Analysis of Variance (ANOVA) is a statistical method used to test differences between two or more means. ANOVA is used to test general, omnibus, rather than specific differences among means. The null hypothesis is that all the population group means are equal versus the alternative that at least one of the population means differs from the others.

Depending on the problem at hand there are several classes of ANOVA. For instance, if there is only one variable or factor that defines groups e.g. age which can be categorised in to several levels for instance <1, 1-5 and >=5 years, then we will talk of one-way ANOVA if the means of a particular quantity is to be compared across the three levels of age. If there are two factors that group observations then the comparison of the means in those groups will be done by two-way ANOVA. Other variants of ANOVA include, repeated measures ANOVA, nested designs and Latin square design.

This article describes the steps in performing one-way ANOVA. Some definition of terms is appropriate in describing how to calculate the test-statistic and consequently test the null hypothesis:

Degrees of freedom (DF): This is the number of values in the final calculation of a statistic (e.g. a mean) that are free to vary. Imagine a set of four numbers, whose mean is 10. There are lots of sets of four numbers with a mean of 10 but for any of these sets you can freely pick the first three numbers. The fourth and last number is out of your hands as soon as you pick the first three; because you have to ensure that the last number is picked such that the mean of the four is 10. In this case it will be said that the set has 3 degrees of freedom; the number elements in the set that are allowed to vary freely.

The DF for the variable (e.g. Age group) in ANOVA is calculated by taking the number of group levels (called k) minus 1 (i.e. k – 1). The DF for Error is found by taking the total sample size, N, minus k (i.e. Nk). This is because we lose one degree of freedom every time we estimate each of the k group means. The DF for Total is found by N – 1; we lose on degree of freedom when we estimate the grand mean, the mean of all samples independent of the group they are in.

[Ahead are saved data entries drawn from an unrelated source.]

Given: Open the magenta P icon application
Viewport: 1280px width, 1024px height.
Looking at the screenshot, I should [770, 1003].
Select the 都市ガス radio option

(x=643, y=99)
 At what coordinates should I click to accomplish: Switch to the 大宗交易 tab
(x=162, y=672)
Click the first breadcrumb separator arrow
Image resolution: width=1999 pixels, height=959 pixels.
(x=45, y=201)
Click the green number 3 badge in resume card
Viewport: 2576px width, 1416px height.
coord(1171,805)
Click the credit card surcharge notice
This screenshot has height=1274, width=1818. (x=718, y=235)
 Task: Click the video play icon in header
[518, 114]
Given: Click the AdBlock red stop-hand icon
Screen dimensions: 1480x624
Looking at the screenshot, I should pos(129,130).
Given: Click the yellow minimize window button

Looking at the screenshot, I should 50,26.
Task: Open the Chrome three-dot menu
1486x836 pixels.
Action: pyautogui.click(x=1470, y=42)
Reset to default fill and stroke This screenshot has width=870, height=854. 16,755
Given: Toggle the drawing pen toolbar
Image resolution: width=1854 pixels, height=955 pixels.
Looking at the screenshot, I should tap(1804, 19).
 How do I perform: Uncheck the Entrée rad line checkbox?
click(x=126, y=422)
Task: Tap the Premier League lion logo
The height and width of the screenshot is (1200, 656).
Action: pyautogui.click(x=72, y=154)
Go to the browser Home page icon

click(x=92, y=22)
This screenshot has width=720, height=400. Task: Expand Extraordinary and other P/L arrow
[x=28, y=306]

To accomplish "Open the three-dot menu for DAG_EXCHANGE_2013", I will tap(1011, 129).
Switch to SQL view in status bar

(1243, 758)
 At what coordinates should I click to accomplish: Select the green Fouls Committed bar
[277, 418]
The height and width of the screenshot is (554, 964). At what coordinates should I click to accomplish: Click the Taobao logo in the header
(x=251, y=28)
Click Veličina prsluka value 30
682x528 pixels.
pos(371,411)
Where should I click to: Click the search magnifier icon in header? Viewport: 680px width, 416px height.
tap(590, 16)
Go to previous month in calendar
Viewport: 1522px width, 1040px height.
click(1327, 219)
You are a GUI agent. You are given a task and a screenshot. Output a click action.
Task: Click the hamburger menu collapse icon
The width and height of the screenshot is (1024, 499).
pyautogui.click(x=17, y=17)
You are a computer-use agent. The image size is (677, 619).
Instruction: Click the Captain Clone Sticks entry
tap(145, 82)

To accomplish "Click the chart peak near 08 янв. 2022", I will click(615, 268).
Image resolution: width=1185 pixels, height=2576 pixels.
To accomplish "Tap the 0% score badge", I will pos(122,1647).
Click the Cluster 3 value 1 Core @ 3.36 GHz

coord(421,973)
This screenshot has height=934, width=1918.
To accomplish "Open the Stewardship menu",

Sum of Squares (SS): The between-group SS, or SSB, is a measure of the variation in the data between the groups. It is the sum of squared deviations from the overall mean of each of the k group means. The error SS, or SSE, or within-group sum of squares (SSW) is the sum of squared deviations of each observation from its group mean. The total SS, or SST, is the sum of squared deviation of each observation from the grand/overall mean. These values are additive such that SST = SSB + SSW.

F-statistic: This is the test statistic used for ANOVA. It is calculated Mean Square (MS) for the factor/variable (MSR = SSB/DF for the variable) divided by the MS of the error (MSE=SSW/DF for error). The F-statistic is a ratio of the variability between groups compared to the variability within the groups. If this ratio is larger than 1 there is more variability between groups than within groups.

p-value: The meaning of p-value has been discussed elsewhere. In the context of ANOVA, it is the probability of obtaining an F-statistic greater than that observed if the null hypothesis was true. The null hypothesis is that all the group population means are equal versus the alternative that at least one is not equal. This probability is obtained by comparing the calculated F-statistic to the theoretical F-distribution. If the p-value is less than the conventional critical value of 0.05 then there is sufficient evidence to reject the null hypothesis. In the case the null hypothesis is rejected, further pairwise tests have to be conducted to determine which particular group means are significantly different. These are called post-hoc tests.

For the validity of the results, some assumptions have to be checked to hold before the ANOVA technique is applied. These are:

  • Each level of the factor is applied to a sample.
  • The population from which the sample was obtained must be normally distributed.
  • The samples must be independent.
  • The variances of the population must be equal.

There are alternative methods or modifications of the base case ANOVA, which are applicable when some of these assumptions are violated but those are not discussed in this article.